Roman Polanski sues Academy over expulsion for historic sex offence

The Oscar-winning film maker Roman Polanski is suing the Academy that hands out the awards, nearly a year after it expelled him.

Roman Polanski promoting his film Based on a True Story at the 2017 Cannes Film Festival

The director has been in self-imposed exile – mostly in France – since 1978, after he admitted having sex with a thirteen year old girl in California, as part of a plea deal with prosecutors. He left the country before his sentencing hearing, claiming that the judge was planning to renege on the plea deal and impose a longer sentence.

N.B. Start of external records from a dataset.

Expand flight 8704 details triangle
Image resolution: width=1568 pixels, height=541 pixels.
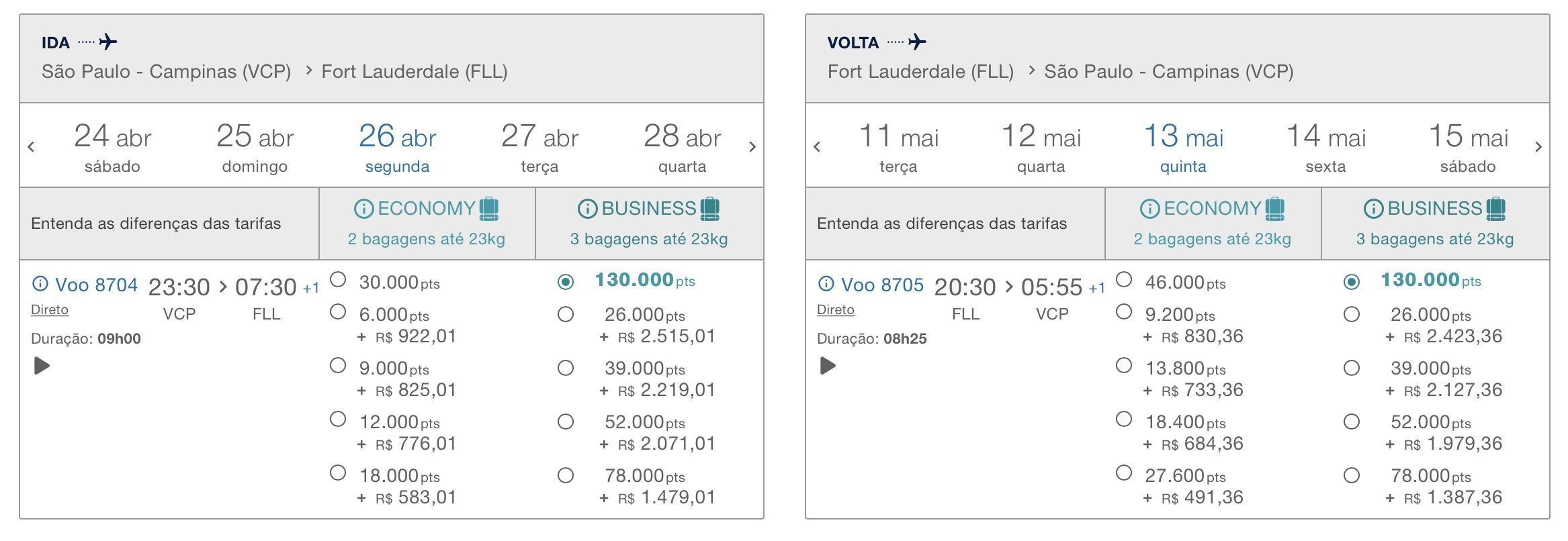click(42, 366)
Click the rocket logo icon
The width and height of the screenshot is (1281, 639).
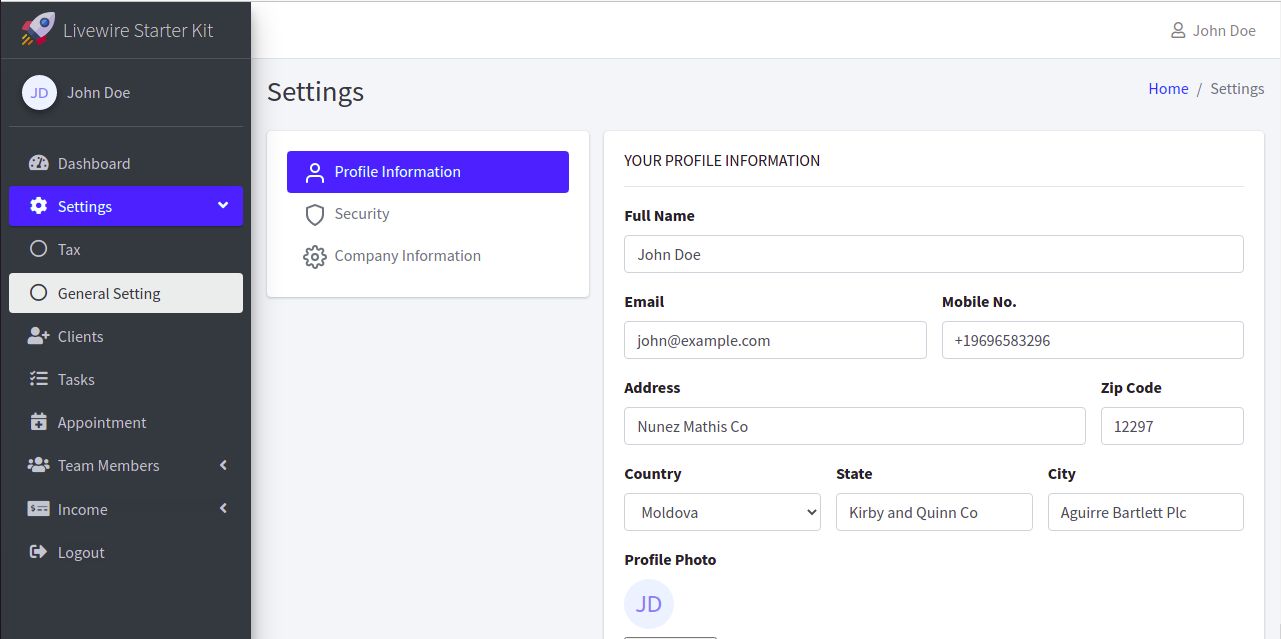point(38,29)
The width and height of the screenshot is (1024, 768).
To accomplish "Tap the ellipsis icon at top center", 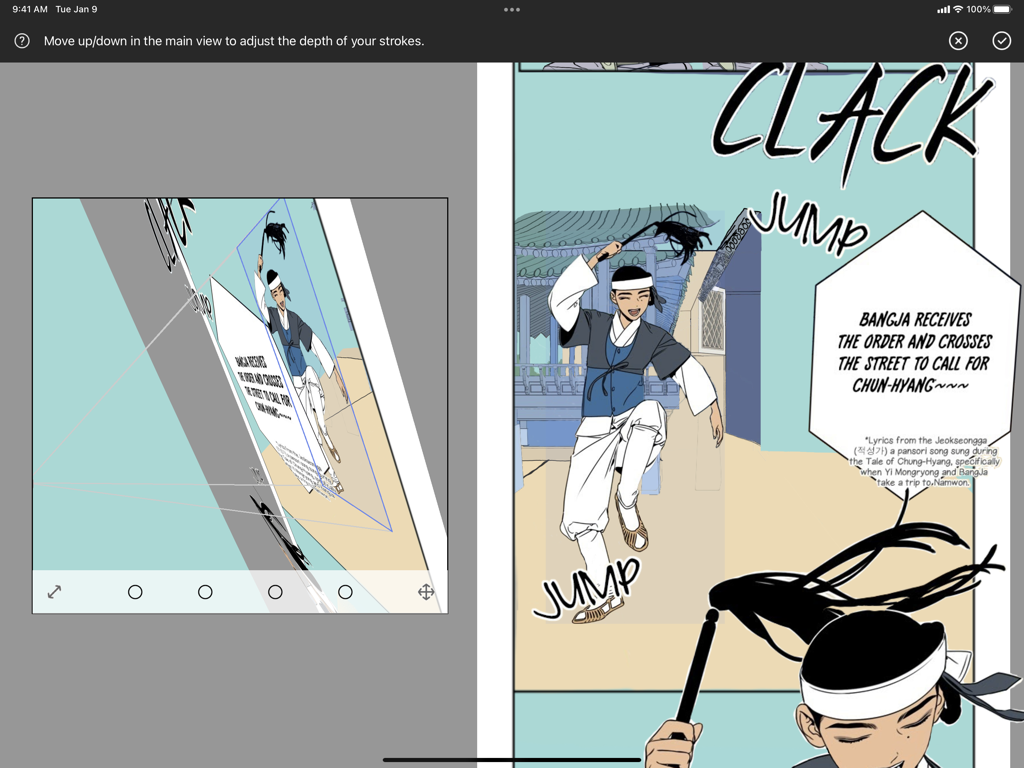I will (512, 9).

Last May, the Academy of Motion Picture Arts and Sciences said that Polanski’s conduct had been in contravention of new standards drawn up in response to the scandal that grew out of sexual offence allegations made against the disgraced producer Harvey Weinstein, in October 2017.

Within days of the first claims being levelled at Weinstein, he became the first person to be thrown out of the Academy for more than a decade. Seven months later, Polanski was expelled on the same day as the comedian Bill Cosby, who had just been convicted of sexual assault.

Polanski’s lawyer, Harland Braun, has questioned why he was expelled from the Academy on the same day as Bill Cosby, when the organisation had known about his situation for four decades – and had even given him an Oscar during that time, for directing The Pianist. Braun said Polanski had been kicked out of the organisation without warning and without a chance to respond.

In a statement, the Academy said its procedures had been fair and reasonable and it stood by its decision.